[EXERCISE INPUTS start]
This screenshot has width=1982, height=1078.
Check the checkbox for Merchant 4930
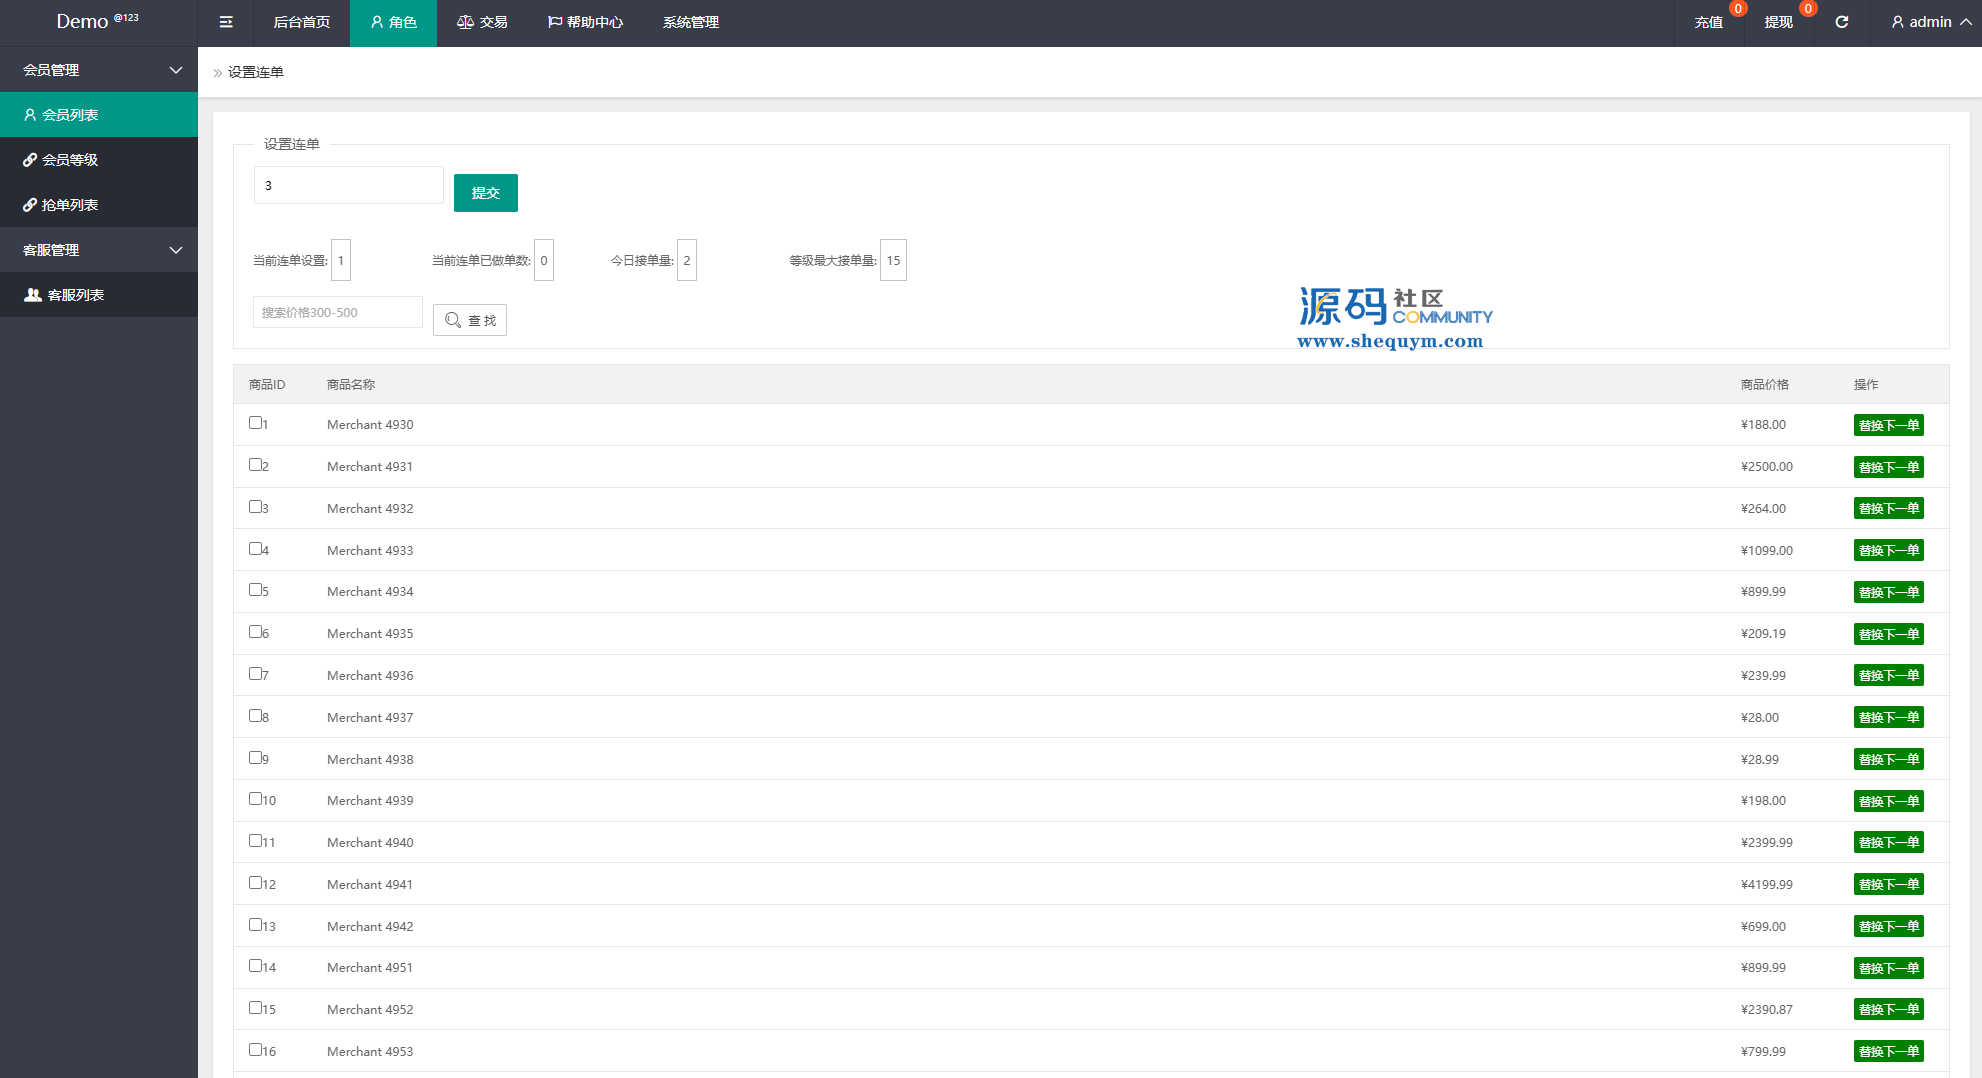click(x=255, y=423)
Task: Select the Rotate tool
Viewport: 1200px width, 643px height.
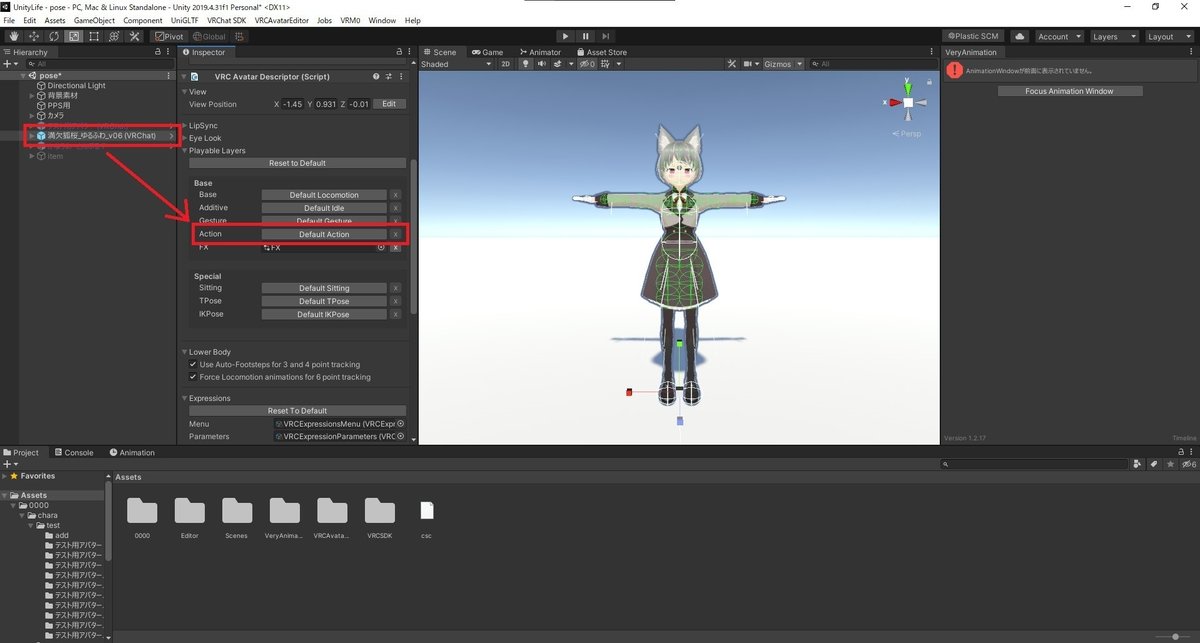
[EXERCISE INPUTS end]
• [TASK INSTRUCTIONS] Report each line in the records above that contains the word "width".

• [FULL RESPONSE]
This screenshot has width=1982, height=1078.
Viewport: 1200px width, 643px height.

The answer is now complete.